ニセコ地域は、外国のデベロッパーのリゾート開発参入を機に、外国人客が増加。倶知安町の外国人宿泊客は平成25年の27万人から30年は46万人に増加しました。

 

外国人客には、リビングやキッチンを備えた長期滞在者向け宿泊施設「コンドミニアム」物件の需要が旺盛で、別荘や投資用不動産としてシンガポールや香港の富裕層などから人気が高くなっています。

 

国土交通省が9月に発表した都道府県地価(基準地価)の中でも、ニセコを擁する倶知安町の調査地点は、商業地、住宅地ともに最も上昇率が大きくなりました。

ただ、それに伴いスキーの宿泊客などを受け入れてきたペンションの経営者らは、外国語対応や人材確保などに苦戦し、この地域から撤退した経緯があります。

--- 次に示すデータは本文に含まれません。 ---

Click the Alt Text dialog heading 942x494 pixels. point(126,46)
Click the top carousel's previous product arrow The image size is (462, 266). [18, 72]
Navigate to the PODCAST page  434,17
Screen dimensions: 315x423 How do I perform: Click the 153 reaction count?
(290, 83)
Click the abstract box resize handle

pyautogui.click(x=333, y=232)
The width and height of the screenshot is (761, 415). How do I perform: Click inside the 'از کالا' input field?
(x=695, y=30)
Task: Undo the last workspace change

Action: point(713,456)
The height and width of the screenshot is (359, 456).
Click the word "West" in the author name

また、外国人客はクレジットカードの利用率が高いが、地域には対応していない店舗も多く存在します。

 

 

 

円がなくても買い物

ニセコペイは、クレジットカードでポイントを入金できるため、外国人客は日本円が手元になくても買い物や飲食ができます。アプリは英語にも対応しているため、日本語で会話せずに決済も可能です。

また、店舗ごとに実施するニセコペイの利用者限定の割引を利用したり、アプリを利用したセールスのお知らせを受け取ることができます。

ニセコペイは昨年11月から数カ月、約50店舗で1回目の実証実験をしました。今回は外国人客にも対象を広げ、加盟店も70店舗以上に拡大して行います。

紙製と違って発行・換金などに手間がかからないため、地域通貨は近年、全国各地で電子化が進められています。

 

 

 

世界に誇れる国際観光都市を目指す

実証実験を通じ、従来スキーリゾート地で現金を持ち歩いていた不便さをキャッシュレスで解消できるようにし、将来的には観光やキャンペーンに関する情報などの様々なコンテンツを一元的に取り扱えるようにします。

さらに、地域のボランティア参加者にはボーナスコインを特典として付与するほか、アプリ内で協賛できるようにするということです。

一般社団法人ニセコひらふエリアマネジメントでは、エリア内でのお金の地産地消を推し進めることで将来的な域内経済活性化および持続可能な街づくりに繋げ、世界に誇れる魅力あふれる国際観光地づくりを目指すとしています。